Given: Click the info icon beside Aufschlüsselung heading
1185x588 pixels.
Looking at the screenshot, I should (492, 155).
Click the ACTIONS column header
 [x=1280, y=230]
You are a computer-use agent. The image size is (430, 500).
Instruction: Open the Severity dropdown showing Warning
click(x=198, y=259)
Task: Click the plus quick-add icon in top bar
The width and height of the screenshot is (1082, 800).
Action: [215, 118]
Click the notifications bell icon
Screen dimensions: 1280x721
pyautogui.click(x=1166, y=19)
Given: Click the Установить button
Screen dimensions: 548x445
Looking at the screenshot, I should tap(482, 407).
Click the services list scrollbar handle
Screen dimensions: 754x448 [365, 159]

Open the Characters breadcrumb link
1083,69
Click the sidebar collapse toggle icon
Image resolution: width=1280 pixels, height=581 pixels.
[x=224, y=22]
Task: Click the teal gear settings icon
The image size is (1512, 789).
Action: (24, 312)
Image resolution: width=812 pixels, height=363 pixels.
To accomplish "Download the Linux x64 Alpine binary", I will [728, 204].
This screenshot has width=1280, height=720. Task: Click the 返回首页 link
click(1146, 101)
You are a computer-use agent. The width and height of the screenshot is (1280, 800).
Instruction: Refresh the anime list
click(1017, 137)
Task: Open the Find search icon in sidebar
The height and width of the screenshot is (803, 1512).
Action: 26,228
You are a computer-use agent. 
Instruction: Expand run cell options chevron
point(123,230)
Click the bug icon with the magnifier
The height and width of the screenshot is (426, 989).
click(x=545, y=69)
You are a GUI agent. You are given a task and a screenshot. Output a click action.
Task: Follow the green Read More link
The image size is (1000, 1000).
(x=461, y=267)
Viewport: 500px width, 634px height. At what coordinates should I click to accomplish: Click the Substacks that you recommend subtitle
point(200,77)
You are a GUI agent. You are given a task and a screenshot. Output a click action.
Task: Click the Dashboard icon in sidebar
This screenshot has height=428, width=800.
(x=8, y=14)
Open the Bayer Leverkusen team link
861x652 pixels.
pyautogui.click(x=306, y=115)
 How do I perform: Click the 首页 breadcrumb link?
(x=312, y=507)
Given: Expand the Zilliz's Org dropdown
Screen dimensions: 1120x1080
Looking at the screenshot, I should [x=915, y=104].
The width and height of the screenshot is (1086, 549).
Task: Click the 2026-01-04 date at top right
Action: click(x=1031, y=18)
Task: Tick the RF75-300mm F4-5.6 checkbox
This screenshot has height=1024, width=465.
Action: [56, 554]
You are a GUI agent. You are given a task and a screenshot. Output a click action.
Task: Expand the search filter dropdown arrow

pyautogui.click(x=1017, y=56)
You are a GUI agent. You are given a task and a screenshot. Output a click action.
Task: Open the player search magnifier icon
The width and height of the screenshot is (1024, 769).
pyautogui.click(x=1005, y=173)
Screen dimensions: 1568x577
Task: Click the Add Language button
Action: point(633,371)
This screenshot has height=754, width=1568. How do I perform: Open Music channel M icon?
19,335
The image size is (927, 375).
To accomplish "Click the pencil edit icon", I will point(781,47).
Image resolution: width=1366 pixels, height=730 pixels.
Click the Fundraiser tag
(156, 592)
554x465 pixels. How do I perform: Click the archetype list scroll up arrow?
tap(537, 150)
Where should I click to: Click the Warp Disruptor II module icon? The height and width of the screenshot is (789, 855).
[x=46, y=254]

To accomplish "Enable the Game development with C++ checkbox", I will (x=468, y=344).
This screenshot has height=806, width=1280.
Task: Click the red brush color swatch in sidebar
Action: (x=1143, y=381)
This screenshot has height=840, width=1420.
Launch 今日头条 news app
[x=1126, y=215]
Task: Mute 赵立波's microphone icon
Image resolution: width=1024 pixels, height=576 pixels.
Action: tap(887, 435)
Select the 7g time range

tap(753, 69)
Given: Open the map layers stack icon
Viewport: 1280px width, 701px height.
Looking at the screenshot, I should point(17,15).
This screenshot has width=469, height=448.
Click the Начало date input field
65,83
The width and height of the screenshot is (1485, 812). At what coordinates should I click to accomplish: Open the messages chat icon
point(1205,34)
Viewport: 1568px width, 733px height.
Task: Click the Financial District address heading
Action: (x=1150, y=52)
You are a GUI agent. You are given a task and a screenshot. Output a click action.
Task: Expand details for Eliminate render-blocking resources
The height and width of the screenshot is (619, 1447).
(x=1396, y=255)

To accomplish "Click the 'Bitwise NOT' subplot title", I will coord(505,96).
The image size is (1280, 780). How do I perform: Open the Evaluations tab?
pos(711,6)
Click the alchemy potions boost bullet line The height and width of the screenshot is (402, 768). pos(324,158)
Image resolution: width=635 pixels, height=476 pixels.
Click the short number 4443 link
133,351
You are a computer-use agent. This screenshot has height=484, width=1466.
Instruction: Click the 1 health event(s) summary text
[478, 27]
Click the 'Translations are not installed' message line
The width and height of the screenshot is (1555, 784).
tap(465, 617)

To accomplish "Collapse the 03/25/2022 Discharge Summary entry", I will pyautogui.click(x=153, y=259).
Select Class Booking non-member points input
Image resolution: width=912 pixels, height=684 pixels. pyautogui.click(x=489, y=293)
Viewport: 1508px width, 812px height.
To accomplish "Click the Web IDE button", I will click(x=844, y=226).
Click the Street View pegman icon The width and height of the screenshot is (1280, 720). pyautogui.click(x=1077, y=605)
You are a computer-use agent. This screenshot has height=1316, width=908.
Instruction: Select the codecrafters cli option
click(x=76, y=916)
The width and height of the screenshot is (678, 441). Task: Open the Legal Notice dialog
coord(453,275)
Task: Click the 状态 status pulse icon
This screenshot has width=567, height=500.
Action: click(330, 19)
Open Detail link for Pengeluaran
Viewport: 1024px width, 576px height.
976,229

|---|

## [TASK]
Can you put every line of the entries above into a JSON list of strings, one string per line, leaving out blank lines?

## [WRITTEN ANSWER]
[
  "Given: Click the info icon beside Aufschlüsselung heading",
  "1185x588 pixels.",
  "Looking at the screenshot, I should (492, 155).",
  "Click the ACTIONS column header",
  " [x=1280, y=230]",
  "You are a computer-use agent. The image size is (430, 500).",
  "Instruction: Open the Severity dropdown showing Warning",
  "click(x=198, y=259)",
  "Task: Click the plus quick-add icon in top bar",
  "The width and height of the screenshot is (1082, 800).",
  "Action: [215, 118]",
  "Click the notifications bell icon",
  "Screen dimensions: 1280x721",
  "pyautogui.click(x=1166, y=19)",
  "Given: Click the Установить button",
  "Screen dimensions: 548x445",
  "Looking at the screenshot, I should tap(482, 407).",
  "Click the services list scrollbar handle",
  "Screen dimensions: 754x448 [365, 159]",
  "Open the Characters breadcrumb link",
  "1083,69",
  "Click the sidebar collapse toggle icon",
  "Image resolution: width=1280 pixels, height=581 pixels.",
  "[x=224, y=22]",
  "Task: Click the teal gear settings icon",
  "The image size is (1512, 789).",
  "Action: (24, 312)",
  "Image resolution: width=812 pixels, height=363 pixels.",
  "To accomplish \"Download the Linux x64 Alpine binary\", I will [728, 204].",
  "This screenshot has width=1280, height=720. Task: Click the 返回首页 link",
  "click(1146, 101)",
  "You are a computer-use agent. The width and height of the screenshot is (1280, 800).",
  "Instruction: Refresh the anime list",
  "click(1017, 137)",
  "Task: Open the Find search icon in sidebar",
  "The height and width of the screenshot is (803, 1512).",
  "Action: 26,228",
  "You are a computer-use agent. ",
  "Instruction: Expand run cell options chevron",
  "point(123,230)",
  "Click the bug icon with the magnifier",
  "The height and width of the screenshot is (426, 989).",
  "click(x=545, y=69)",
  "You are a GUI agent. You are given a task and a screenshot. Output a click action.",
  "Task: Follow the green Read More link",
  "The image size is (1000, 1000).",
  "(x=461, y=267)",
  "Viewport: 500px width, 634px height. At what coordinates should I click to accomplish: Click the Substacks that you recommend subtitle",
  "point(200,77)",
  "You are a GUI agent. You are given a task and a screenshot. Output a click action.",
  "Task: Click the Dashboard icon in sidebar",
  "This screenshot has height=428, width=800.",
  "(x=8, y=14)",
  "Open the Bayer Leverkusen team link",
  "861x652 pixels.",
  "pyautogui.click(x=306, y=115)",
  " How do I perform: Click the 首页 breadcrumb link?",
  "(x=312, y=507)",
  "Given: Expand the Zilliz's Org dropdown",
  "Screen dimensions: 1120x1080",
  "Looking at the screenshot, I should [x=915, y=104].",
  "The width and height of the screenshot is (1086, 549).",
  "Task: Click the 2026-01-04 date at top right",
  "Action: click(x=1031, y=18)",
  "Task: Tick the RF75-300mm F4-5.6 checkbox",
  "This screenshot has height=1024, width=465.",
  "Action: [56, 554]",
  "You are a GUI agent. You are given a task and a screenshot. Output a click action.",
  "Task: Expand the search filter dropdown arrow",
  "pyautogui.click(x=1017, y=56)",
  "You are a GUI agent. You are given a task and a screenshot. Output a click action.",
  "Task: Open the player search magnifier icon",
  "The width and height of the screenshot is (1024, 769).",
  "pyautogui.click(x=1005, y=173)",
  "Screen dimensions: 1568x577",
  "Task: Click the Add Language button",
  "Action: point(633,371)",
  "This screenshot has height=754, width=1568. How do I perform: Open Music channel M icon?",
  "19,335",
  "The image size is (927, 375).",
  "To accomplish \"Click the pencil edit icon\", I will point(781,47).",
  "Image resolution: width=1366 pixels, height=730 pixels.",
  "Click the Fundraiser tag",
  "(156, 592)",
  "554x465 pixels. How do I perform: Click the archetype list scroll up arrow?",
  "tap(537, 150)",
  "Where should I click to: Click the Warp Disruptor II module icon? The height and width of the screenshot is (789, 855).",
  "[x=46, y=254]",
  "To accomplish \"Enable the Game development with C++ checkbox\", I will (x=468, y=344).",
  "This screenshot has height=806, width=1280.",
  "Task: Click the red brush color swatch in sidebar",
  "Action: (x=1143, y=381)",
  "This screenshot has height=840, width=1420.",
  "Launch 今日头条 news app",
  "[x=1126, y=215]",
  "Task: Mute 赵立波's microphone icon",
  "Image resolution: width=1024 pixels, height=576 pixels.",
  "Action: tap(887, 435)",
  "Select the 7g time range",
  "tap(753, 69)",
  "Given: Open the map layers stack icon",
  "Viewport: 1280px width, 701px height.",
  "Looking at the screenshot, I should point(17,15).",
  "This screenshot has width=469, height=448.",
  "Click the Начало date input field",
  "65,83",
  "The width and height of the screenshot is (1485, 812). At what coordinates should I click to accomplish: Open the messages chat icon",
  "point(1205,34)",
  "Viewport: 1568px width, 733px height.",
  "Task: Click the Financial District address heading",
  "Action: (x=1150, y=52)",
  "You are a GUI agent. You are given a task and a screenshot. Output a click action.",
  "Task: Expand details for Eliminate render-blocking resources",
  "The height and width of the screenshot is (619, 1447).",
  "(x=1396, y=255)",
  "To accomplish \"Click the 'Bitwise NOT' subplot title\", I will coord(505,96).",
  "The image size is (1280, 780). How do I perform: Open the Evaluations tab?",
  "pos(711,6)",
  "Click the alchemy potions boost bullet line The height and width of the screenshot is (402, 768). pos(324,158)",
  "Image resolution: width=635 pixels, height=476 pixels.",
  "Click the short number 4443 link",
  "133,351",
  "You are a computer-use agent. This screenshot has height=484, width=1466.",
  "Instruction: Click the 1 health event(s) summary text",
  "[478, 27]",
  "Click the 'Translations are not installed' message line",
  "The width and height of the screenshot is (1555, 784).",
  "tap(465, 617)",
  "To accomplish \"Collapse the 03/25/2022 Discharge Summary entry\", I will pyautogui.click(x=153, y=259).",
  "Select Class Booking non-member points input",
  "Image resolution: width=912 pixels, height=684 pixels. pyautogui.click(x=489, y=293)",
  "Viewport: 1508px width, 812px height.",
  "To accomplish \"Click the Web IDE button\", I will click(x=844, y=226).",
  "Click the Street View pegman icon The width and height of the screenshot is (1280, 720). pyautogui.click(x=1077, y=605)",
  "You are a computer-use agent. This screenshot has height=1316, width=908.",
  "Instruction: Select the codecrafters cli option",
  "click(x=76, y=916)",
  "The width and height of the screenshot is (678, 441). Task: Open the Legal Notice dialog",
  "coord(453,275)",
  "Task: Click the 状态 status pulse icon",
  "This screenshot has width=567, height=500.",
  "Action: click(330, 19)",
  "Open Detail link for Pengeluaran",
  "Viewport: 1024px width, 576px height.",
  "976,229"
]